Je lui ai demandé de me confier son violon jusqu’au soir. J’allais le détendre et enlever un petit copeau à l’âme. Rien, juste un grain d’épicéa pelé au canif pour dire que quelque chose a été fait.
Ce jour-là, Pêr était fatigué. Dix fois, je lui ai dit que la fatigue abîme le son de l’instrument. Que l’oreille ne perçoit pas la même sensation après une nuit sans sommeil, cinq bières ou un grand jour de silence. Pêr a dit que oui, peut-être. Mais quand même. Il m’a dit qu’il fallait que je regarde mieux.
— Je peux laisser mon étui ?
— Sur la table, là-bas.
Il l’a ouvert et rangé son chiffon. A l’intérieur, le Breton s’était fait une garniture à lui, un velours usé aux couleurs du drapeau irlandais. Du vert, du blanc et de l’orange qui faisaient impression dans les pubs. Lorsqu’il jouait, il laissait l’étui ouvert à ses côtés. Dans le couvercle, il avait collé la photo noir et blanc d’un homme en veste et en gilet, le front largement dégarni, les sourcils épais et la moustache lourde. L’homme semblait sourire. Il portait une chemise à col rond.
— Je vous présente James Connolly, a dit Pêr, en levant l’étui à hauteur de ses yeux.
— Un violoniste ? j’ai demandé.
Pêr a ri. Il aurait pu, mais non. C’était un patriote irlandais. Il avait été fusillé en 1916 par les Britanniques après l’insurrection de Pâques. Il avait attaqué la grande poste de Dublin avec ses hommes pour en faire un quartier général. Et ça avait mal tourné.
J’ai regardé ce visage ancien, à peine. Déjà, le Breton avait refermé le couvercle de son étui et quitté la pièce.
Alors j’ai recommencé à poncer le sillet. Lentement, longuement, dans le silence revenu. Avant de prendre le violon du Breton. J’ai introduit une « pointe aux âmes » par l’ouïe, et retiré le petit cylindre de bois en le mouillant d’un bord de lèvres. L’épicéa se travaille humide. Un coup de canif. Pas plus. Juste un copeau, un fragment de rien.

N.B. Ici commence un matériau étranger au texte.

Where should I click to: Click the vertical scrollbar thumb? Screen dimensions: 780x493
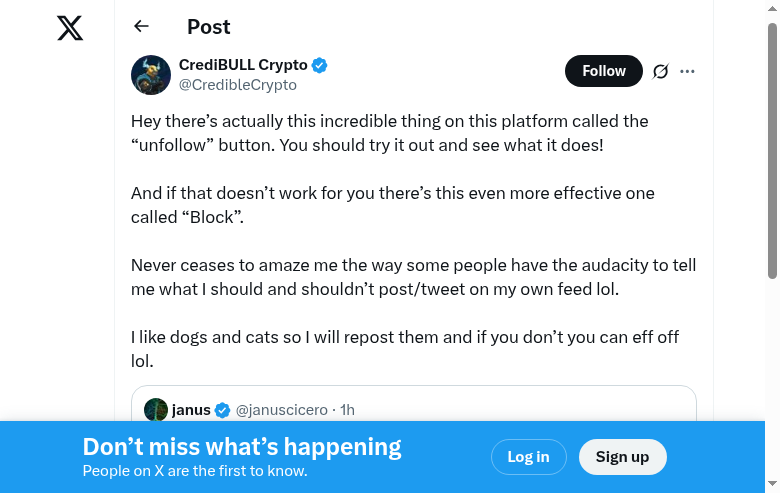coord(772,150)
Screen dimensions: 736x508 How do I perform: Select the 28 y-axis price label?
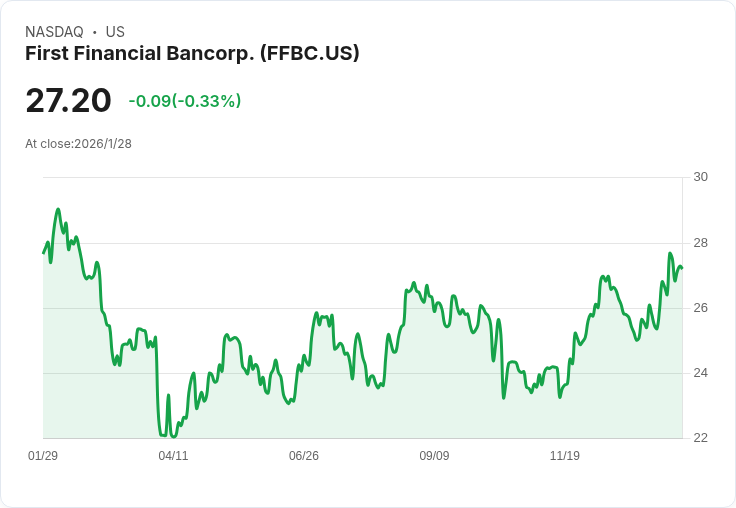point(700,243)
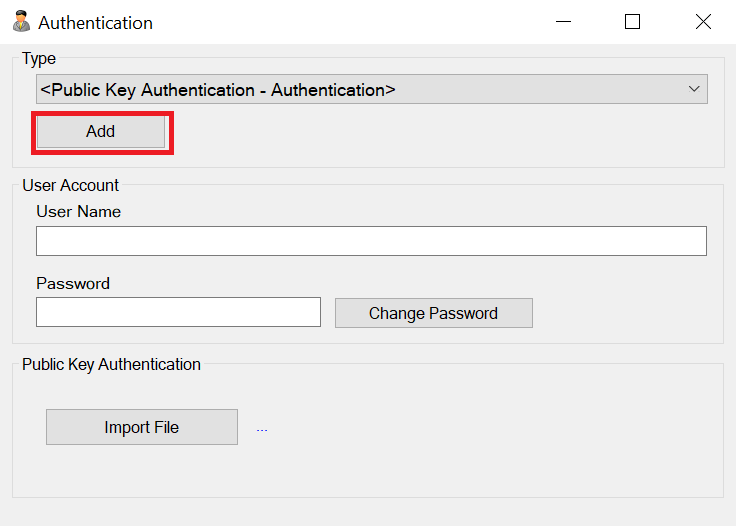Click the Public Key Authentication group heading
This screenshot has width=736, height=526.
[111, 365]
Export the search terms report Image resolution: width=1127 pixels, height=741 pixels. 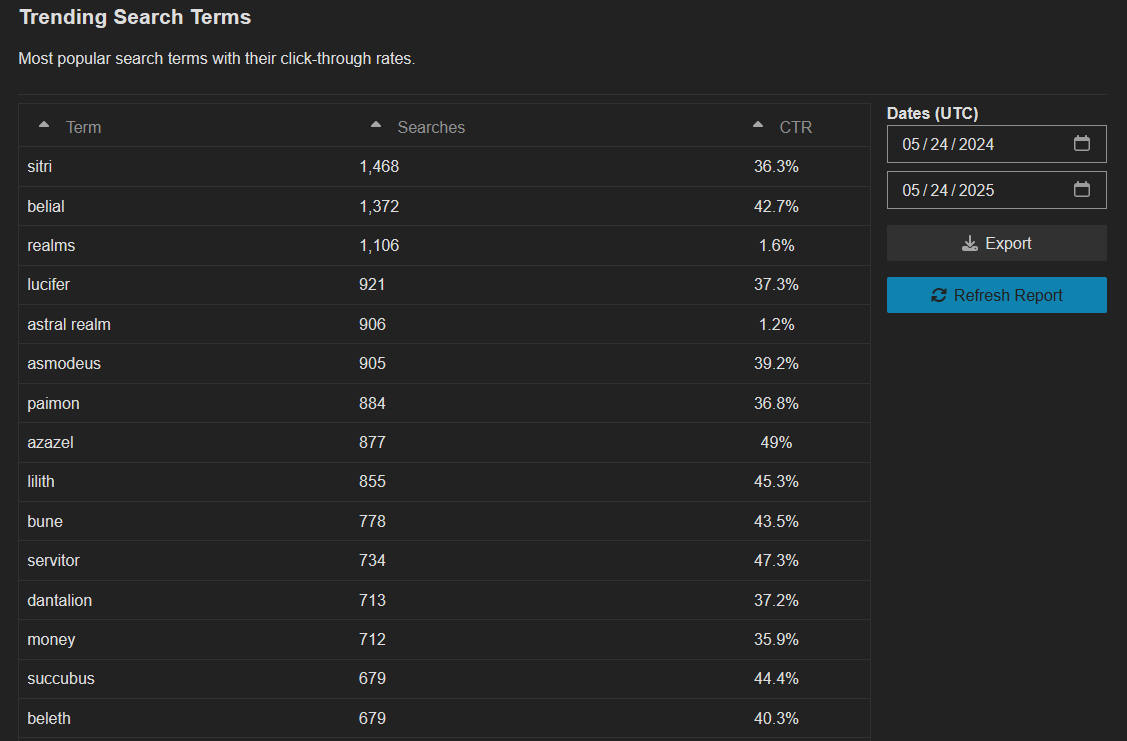click(x=996, y=244)
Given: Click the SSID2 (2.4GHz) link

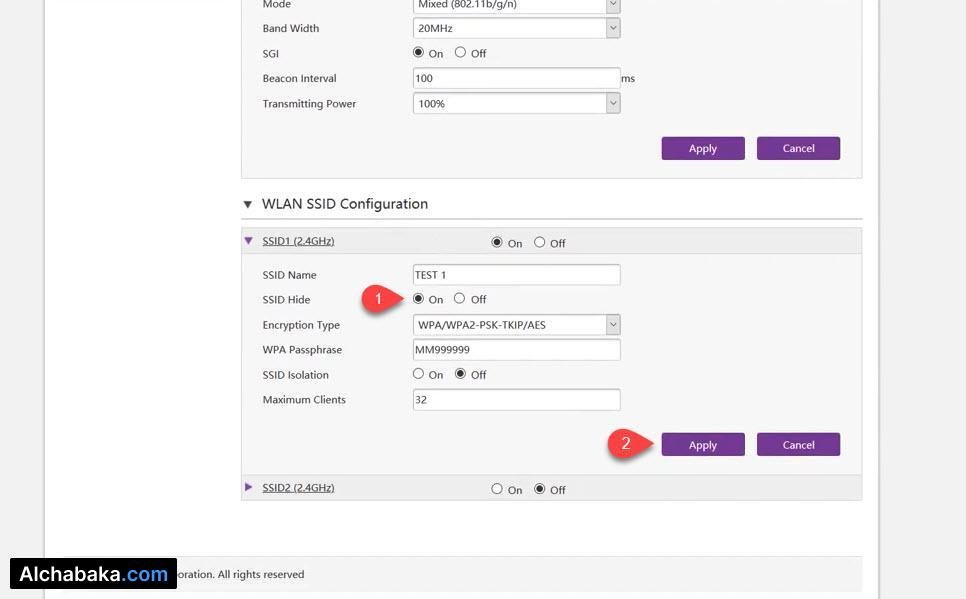Looking at the screenshot, I should [298, 488].
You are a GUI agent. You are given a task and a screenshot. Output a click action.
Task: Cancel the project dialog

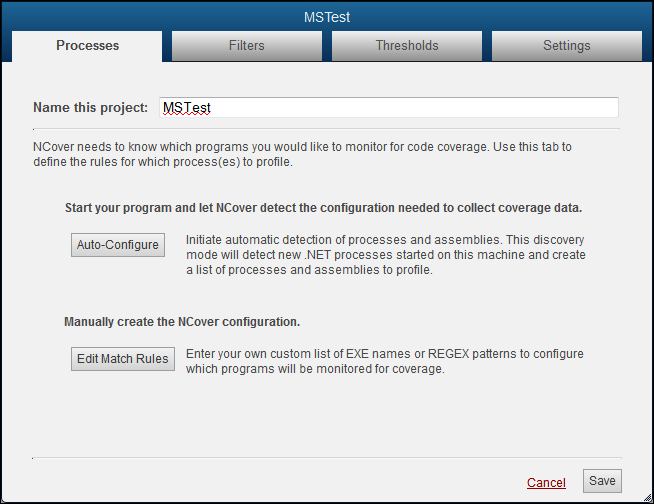point(546,482)
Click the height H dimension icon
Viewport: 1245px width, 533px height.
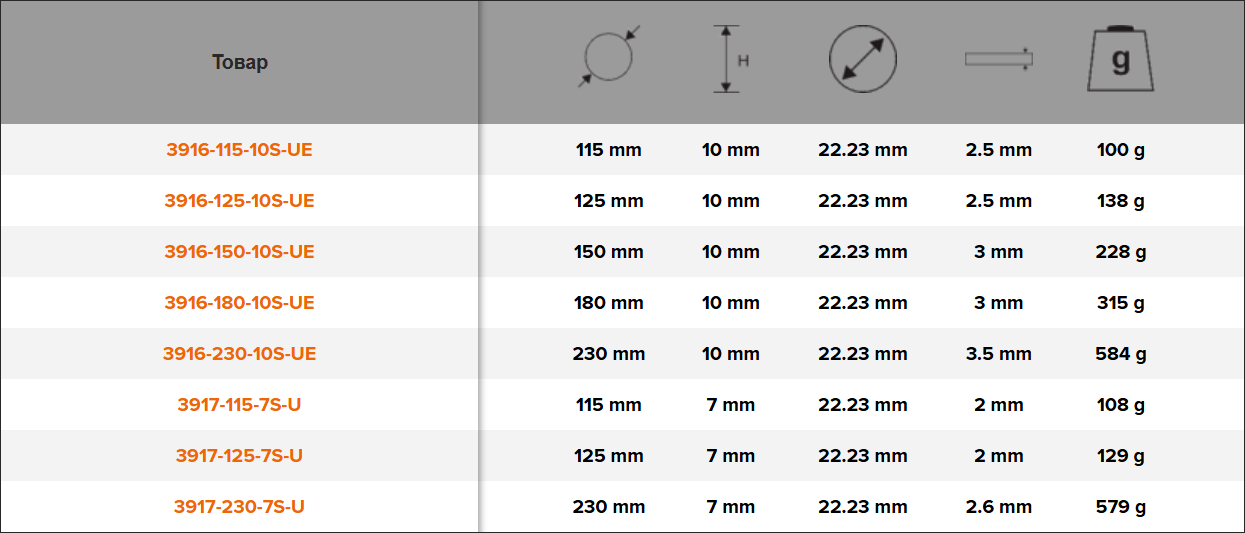pos(731,59)

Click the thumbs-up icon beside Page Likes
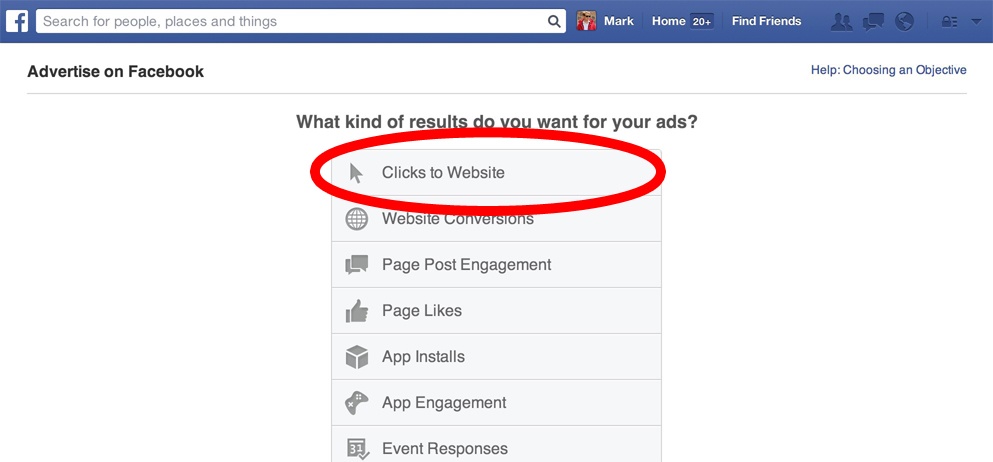click(357, 311)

Puis j’ai passé un peu de craie sur la blessure avant de remettre l’âme en place, à gauche de la barre, à peine plus haute qu’elle n’était.
Et puis voilà. Je ne sais pas pourquoi. J’ai quitté l’établi, je suis allé à l’étui de Pêr et j’ai soulevé le couvercle.
J’avais déjà oublié le nom de cet homme à col rond. Je retiens rarement les noms. Les visages, les poignées de main, les douceurs de peaux, les histoires, les attitudes, les bonheurs, les cruautés, les jours et les nuits, mais pas les noms. Je l’ai regardé mieux. Une veste de drap sombre et lourd, deux boutons de gilet qui accrochaient un éclat de lumière, une cravate et la vieille chemise. Il aurait pu être savant, ou ministre, ou encore maître d’école. Quelque chose de sérieux et de grand. Peut-être ne souriait-il pas tout à fait. Mais quand même. Ce saillant de pommettes, de menton, cet air amusé qui errait de ses yeux à ses tempes.